→ Task to complete
Output all the entries word for word. Omit the pictures.

→ Supplied material
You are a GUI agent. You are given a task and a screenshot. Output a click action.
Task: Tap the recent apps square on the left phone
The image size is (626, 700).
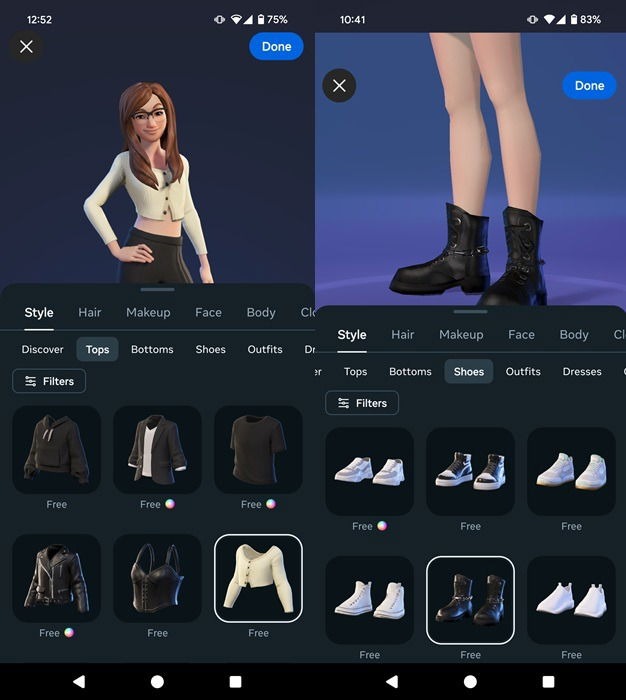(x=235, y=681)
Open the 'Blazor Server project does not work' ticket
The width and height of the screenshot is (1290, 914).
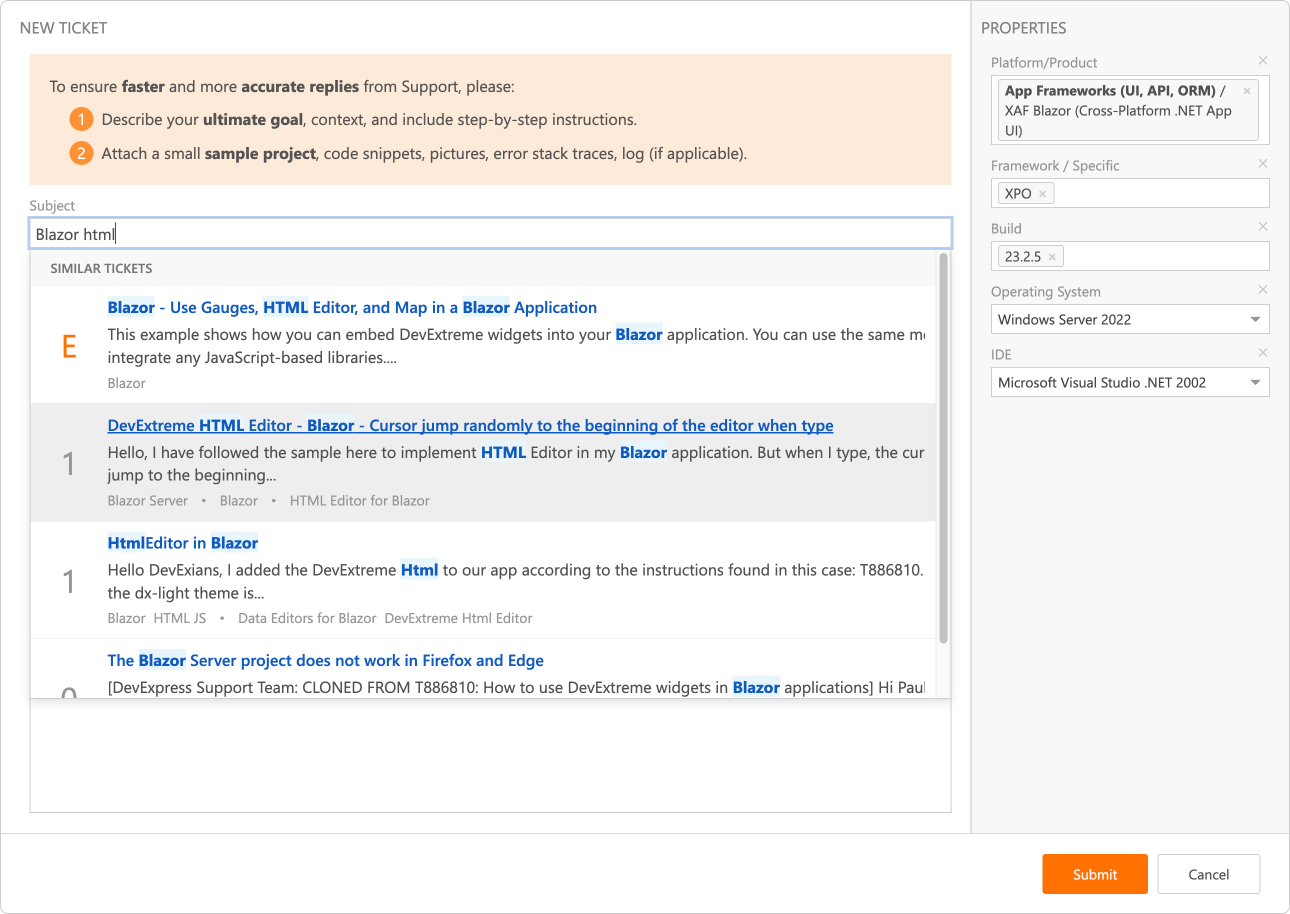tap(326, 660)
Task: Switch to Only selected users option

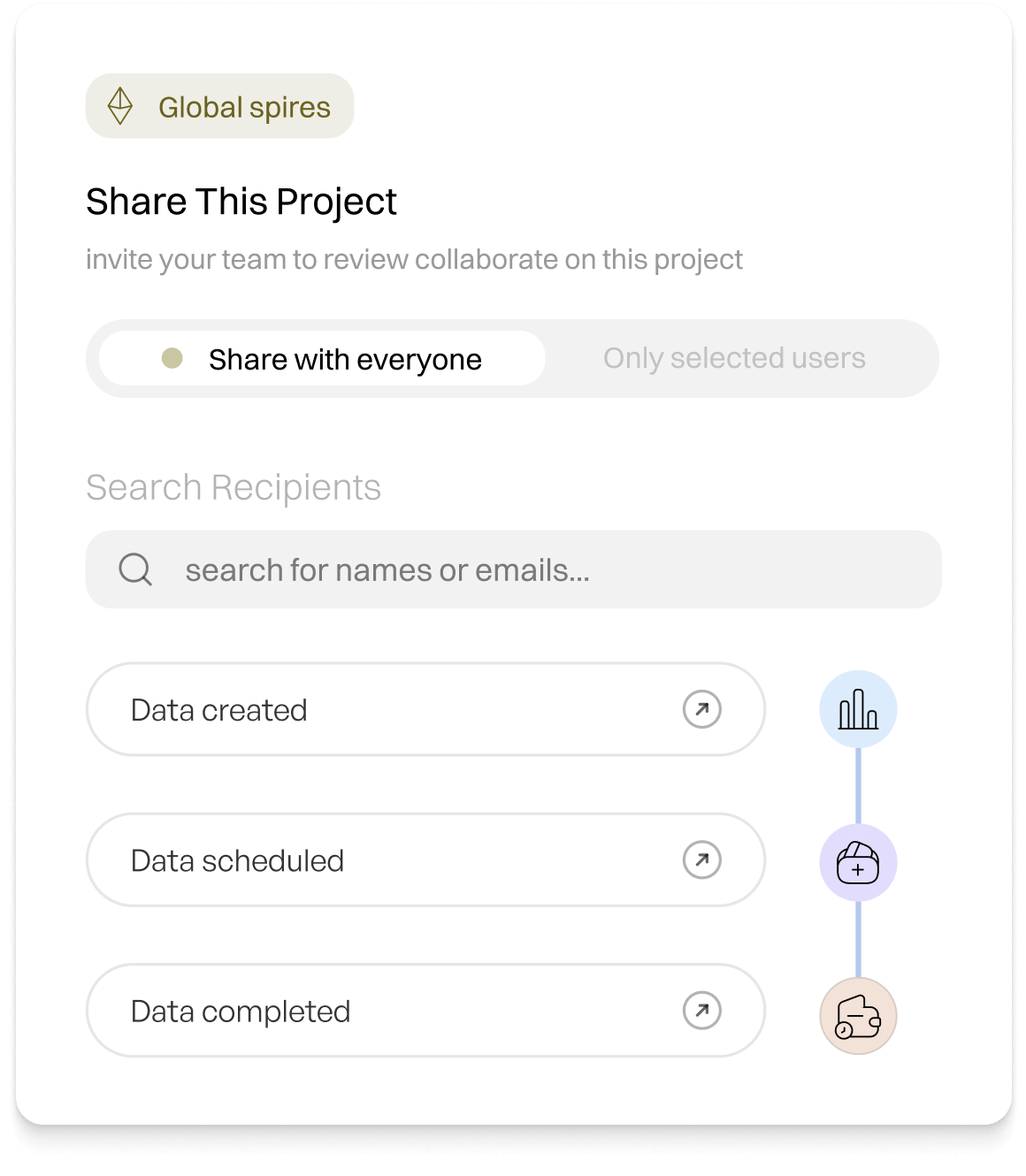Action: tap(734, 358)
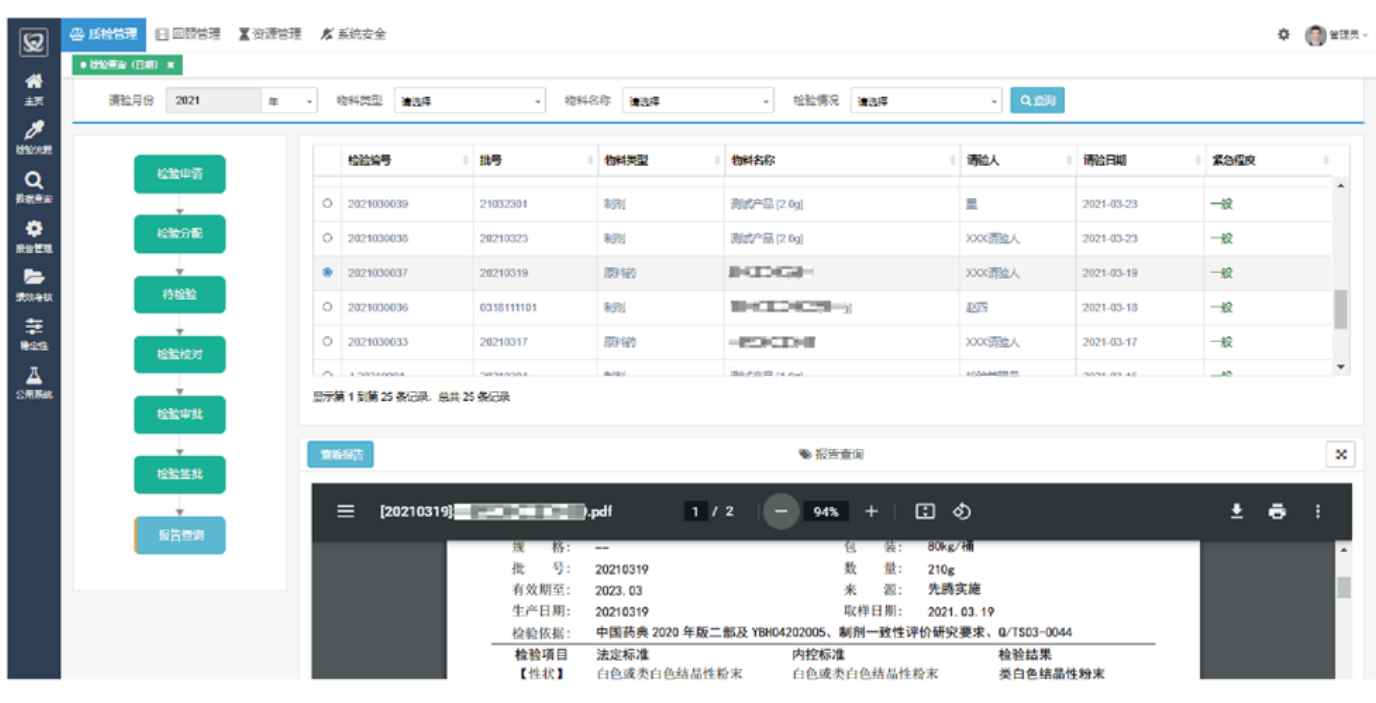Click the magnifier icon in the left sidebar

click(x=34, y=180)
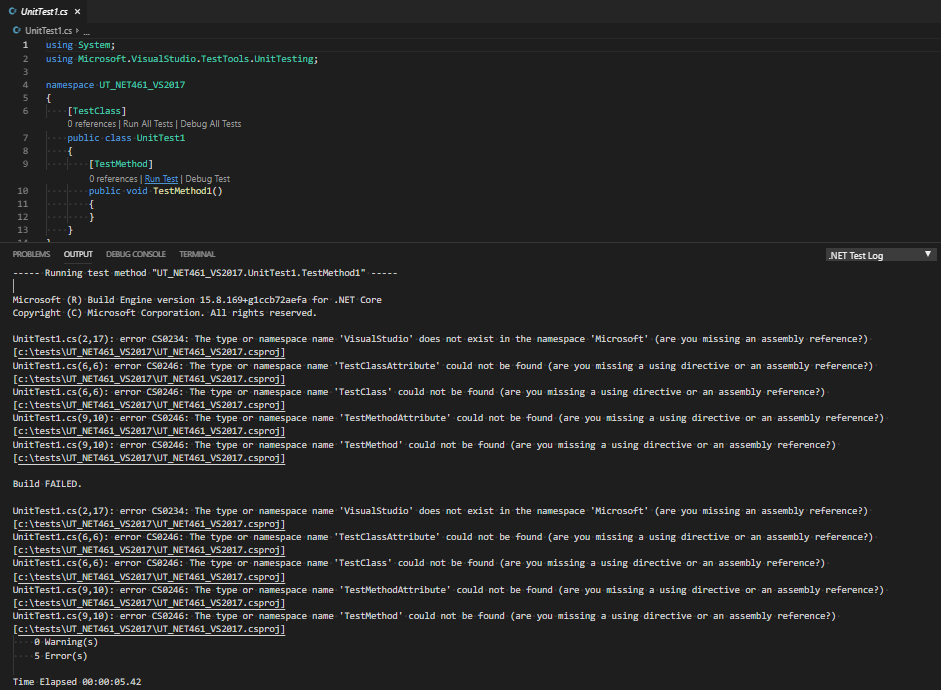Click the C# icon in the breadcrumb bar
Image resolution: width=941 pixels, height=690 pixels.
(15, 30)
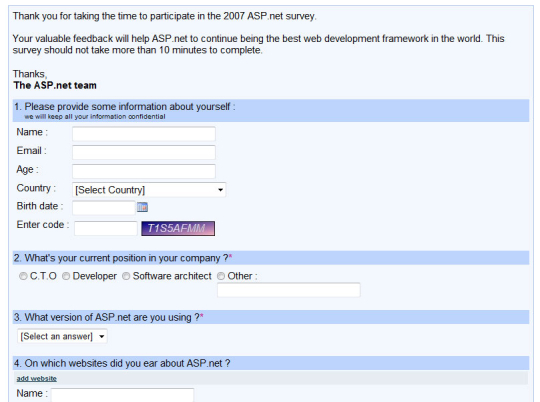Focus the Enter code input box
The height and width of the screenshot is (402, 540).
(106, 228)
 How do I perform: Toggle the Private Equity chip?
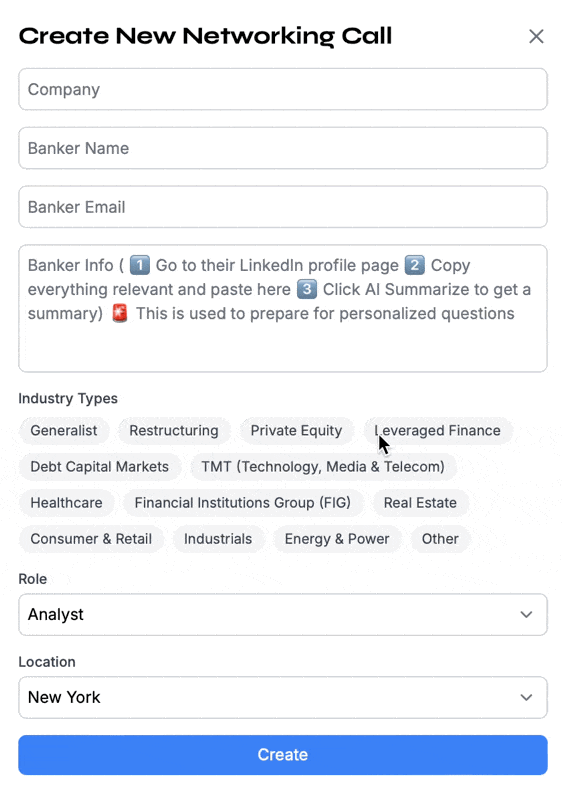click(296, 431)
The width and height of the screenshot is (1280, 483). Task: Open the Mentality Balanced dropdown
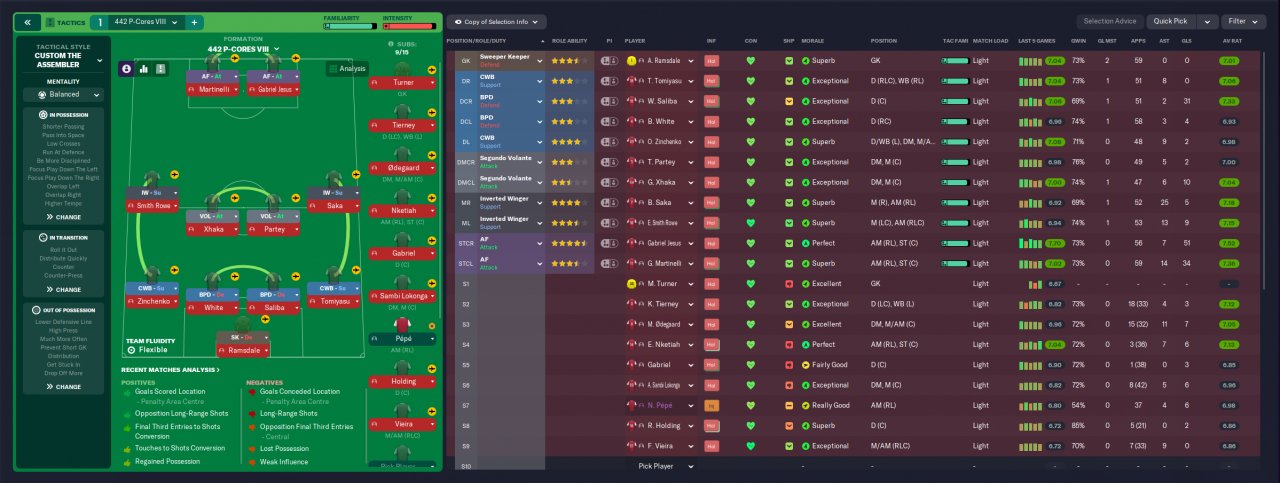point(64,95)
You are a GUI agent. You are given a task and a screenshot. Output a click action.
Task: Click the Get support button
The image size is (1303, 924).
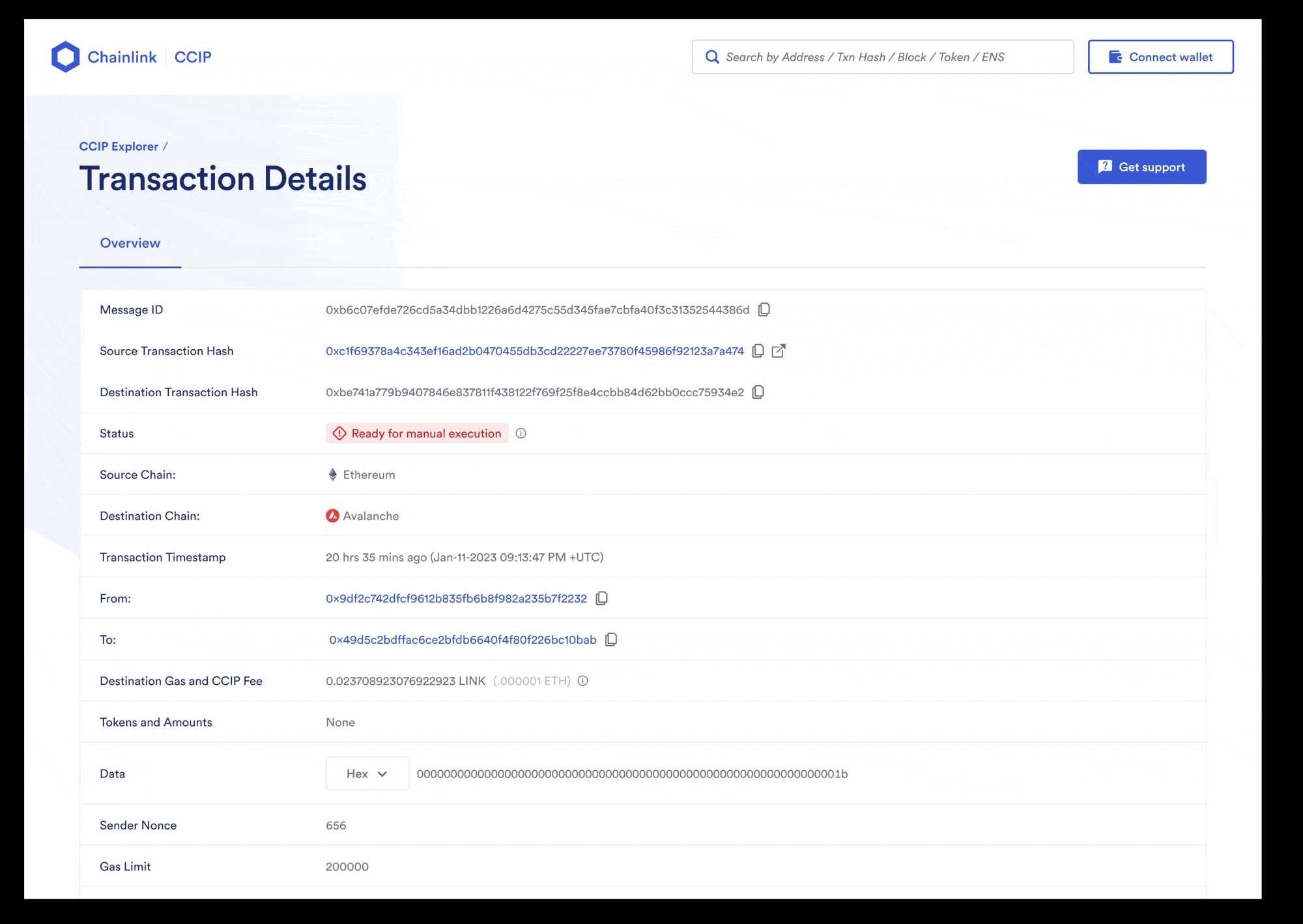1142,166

→ Response below
You are a GUI agent. You are given a task and a screenshot. Output a click action.
Task: Tap the recent apps square on the left phone
The image size is (626, 700).
(x=235, y=681)
Open the 'Blazor Server project does not work' ticket
The width and height of the screenshot is (1290, 914).
tap(326, 660)
Task: Switch to Only selected users option

Action: tap(734, 358)
Click the magnifier icon in the left sidebar

click(x=34, y=180)
Click the C# icon in the breadcrumb bar
Image resolution: width=941 pixels, height=690 pixels.
(15, 30)
Focus the Enter code input box
The height and width of the screenshot is (402, 540).
(106, 228)
 How do I perform: Toggle the Private Equity chip?
click(296, 431)
The width and height of the screenshot is (1280, 483). Task: Open the Mentality Balanced dropdown
point(64,95)
You are a GUI agent. You are given a task and a screenshot. Output a click action.
Task: Click the Get support button
The image size is (1303, 924).
1142,166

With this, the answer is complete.